Wenn die Software übernimmt, wird menschliche Arbeitskraft freigesetzt - in diesem Fall häufig ein gewünschter Effekt. So gehen in einer Umfrage von Crisp Research fast zwei Drittel der Entscheider (65 Prozent) davon aus, dass sich die Personalstärke der IT-Abteilung durch die Automatisierung nicht signifikant reduzieren wird, weil im Zuge der Digitalisierung neue Aufgaben hinzukommen. Für gut ein Drittel der Befragten (35 Prozent) zählen eine höhere Produktivität der IT-Mitarbeiter und Upskill in neue Kompetenzbereiche zu den konkreten Anforderungen, die im Kontext der Automatisierung umgesetzt werden sollen.

KI wird selbst vor der IT-Kerndisziplin, dem Programmieren, nicht haltmachen, prognostiziert Stefan Rühle: "In Zukunft kann sich KI sogar selbst schreiben und verbessern". Google Brain hat bekanntlich schon 2017 die erfolgreiche Entwicklung einer Spracherkennungssoftware durch ein KI-System gemeldet.
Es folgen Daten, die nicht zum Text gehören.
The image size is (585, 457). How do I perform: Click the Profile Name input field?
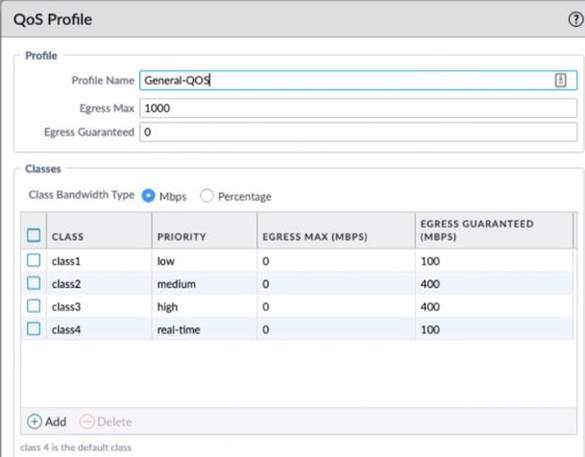pos(358,80)
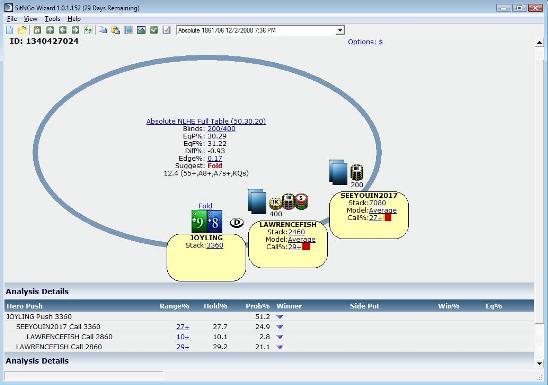Click the dealer button chip marked D
The width and height of the screenshot is (548, 385).
[237, 223]
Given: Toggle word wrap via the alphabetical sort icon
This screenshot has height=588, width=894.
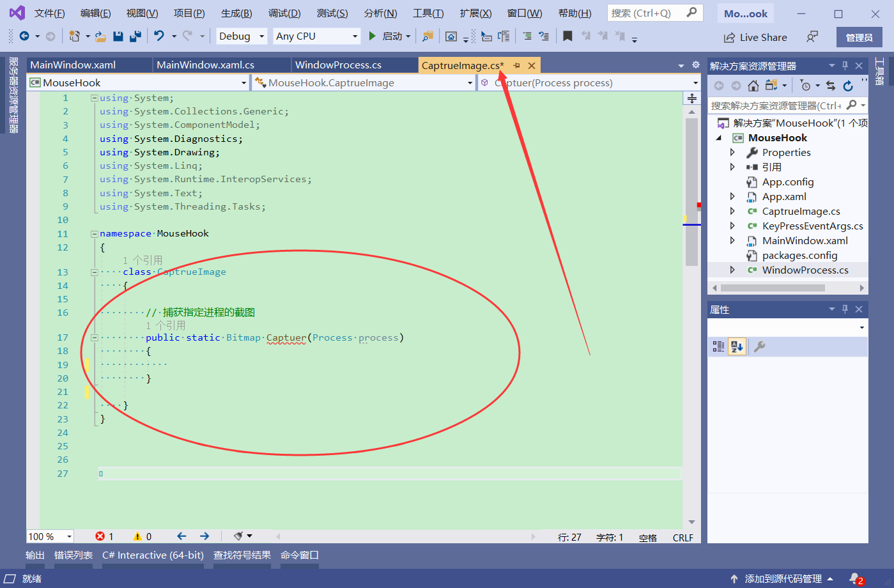Looking at the screenshot, I should coord(737,346).
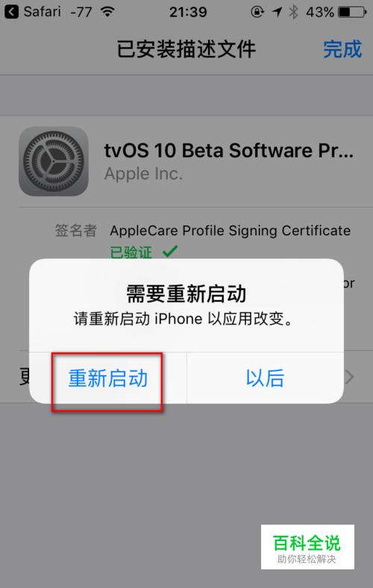This screenshot has width=373, height=588.
Task: Tap the AppleCare Profile Signing Certificate text
Action: pyautogui.click(x=230, y=230)
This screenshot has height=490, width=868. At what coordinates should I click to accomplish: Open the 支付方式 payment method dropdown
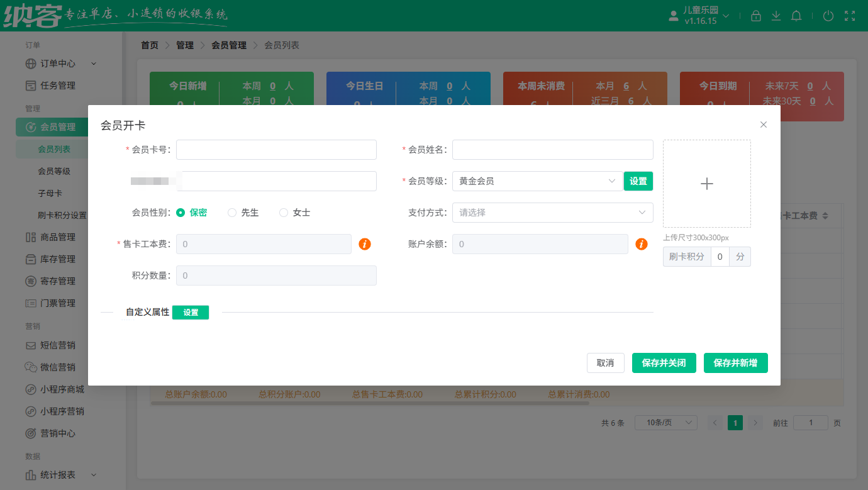click(552, 213)
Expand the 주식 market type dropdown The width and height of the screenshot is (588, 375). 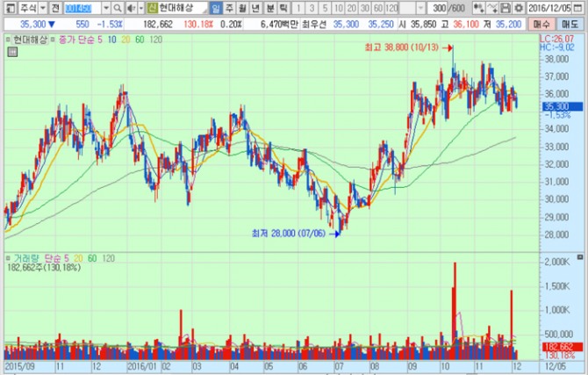(43, 8)
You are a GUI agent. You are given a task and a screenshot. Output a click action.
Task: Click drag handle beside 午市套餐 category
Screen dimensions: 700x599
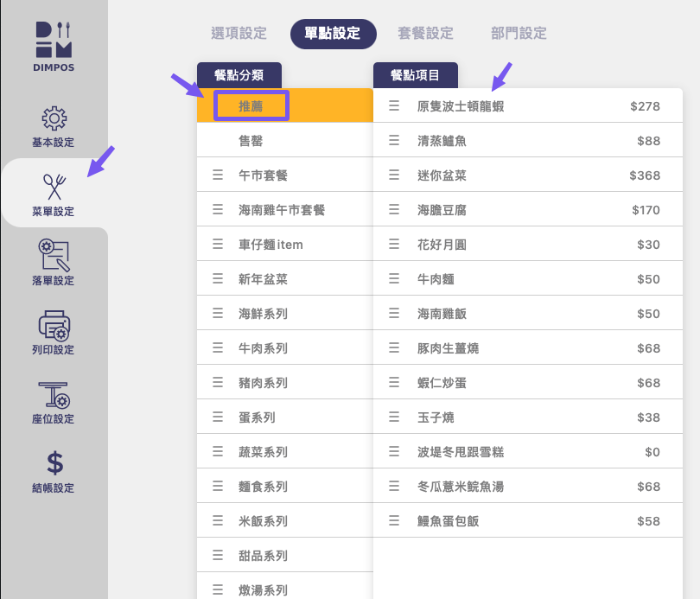tap(218, 175)
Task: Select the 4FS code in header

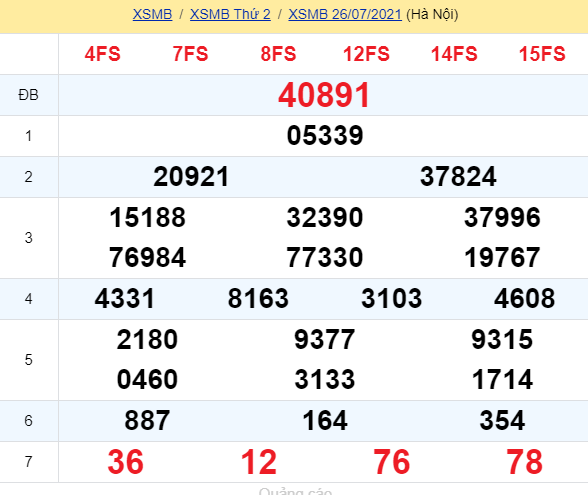Action: (x=102, y=54)
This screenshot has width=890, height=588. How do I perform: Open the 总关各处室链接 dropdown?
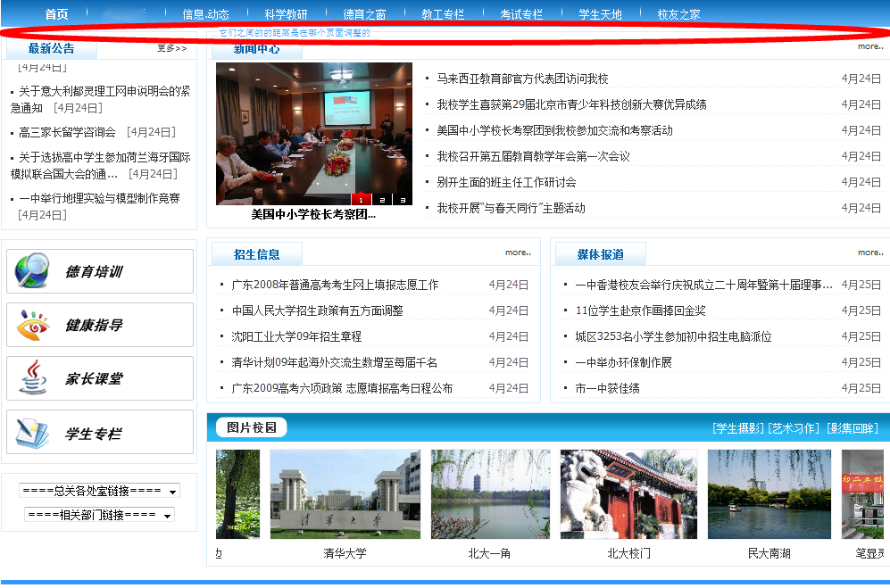click(x=99, y=491)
Vergleichsweise einfache und sich wiederholende Programmieraufgaben können automatisiert werden. Mit zunehmendem KI-Einsatz kommt es für die Entwickler mehr darauf an, die maschinell erzeugten Ergebnisse richtig zu bewerten und mit der Maschine zu interagieren. Das erfordert ausgeprägte mathematisch-analytische Kenntnisse, gleichzeitig benötigen die Developer ein sehr gutes Prozessverständnis und Kommunikationskompetenz.

Fazit: Während KI im Kontext der IT-Automatisierung dazu beiträgt, Fachkräfte von Routinetätigkeiten zu entlasten, entstehen mit deren fortschreitender Nutzung in Unternehmen und Organisationen neue Tätigkeitsfelder sowie Berufsbilder, die KI-Expertise erfordern. Und diese neuen KI-Technologien entfalten eine Breitenwirkung: Über alle IT-Disziplinen hinweg wird künftig Hintergrundwissen zu Machine Learning und KI-Systemen wichtig. Lernen bleibt also essentiell - nicht nur für KI-Software.